Identification of lncRNAs Associated with Different Outcomes in Brain Tumors
Identification of lncRNAs Associated with Different Outcomes in Brain Tumors
Saturday, February 13, 2016
Each year, over 15,000 patients will die from brain cancer. While there have been recent therapeutic advances for brain cancers, the 5-year survival rate hasn’t drastically improved over the past decade. To better understand the molecular determinants of brain cancer, we sought to identify and characterize all of the long non-coding RNAs (lncRNAs) in both grade II and III gliomas as well as grade IV glioblastomas (GBM). We determined the expression of all lncRNAs in over 750 brain cancer and normal RNA-seq datasets from the Cancer Genome Atlas (TCGA). Using a multivariate Cox regression survival model, we identified several hundred lncRNAs that are associated with patient survival.

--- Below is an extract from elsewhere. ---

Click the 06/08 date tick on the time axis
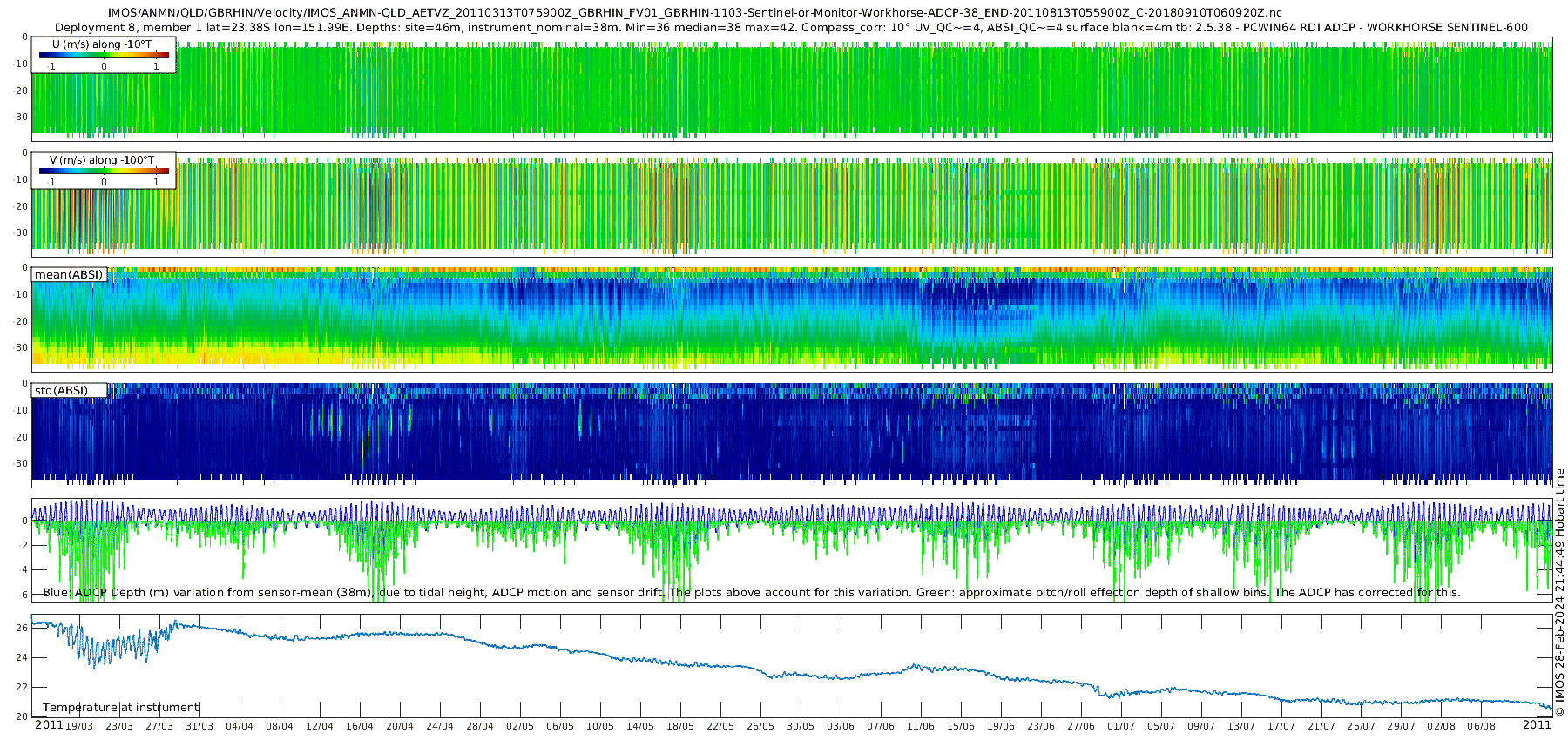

In order to determine whether these lncRNAs play a causative role in brain cancer oncogenic properties, we sought to determine whether the expression of these lncRNAs plays a role in the oncogenic phenotype of brain tumors. To verify that the lncRNAs are expressed sufficiently, their expression was measured via RT-PCR in both A172 and U87 glioblastoma cell lines. These tests left us with 9 lncRNAs to test for phenotypic significance. In both cell lines, the relative nuclear and cytoplasmic localizations have also been determined via cell fractionation followed by RT-PCR, revealing that most of the lncRNAs of interest were primarily located in the cytoplasm. We designed multiple siRNAs to each target lncRNA that was sufficiently expressed in our glioblastoma cell lines. Using U87 and A172 cell lines, several different assays for oncogenic phenotypes were completed after knockdown, including: cell proliferation assays, scratch wound-healing assays and transwell migration assays. A knockdown of approximately 90% has been achieved for each lncRNA, but future work is needed to determine the relative contribution of each lncRNA to brain tumor development and progression.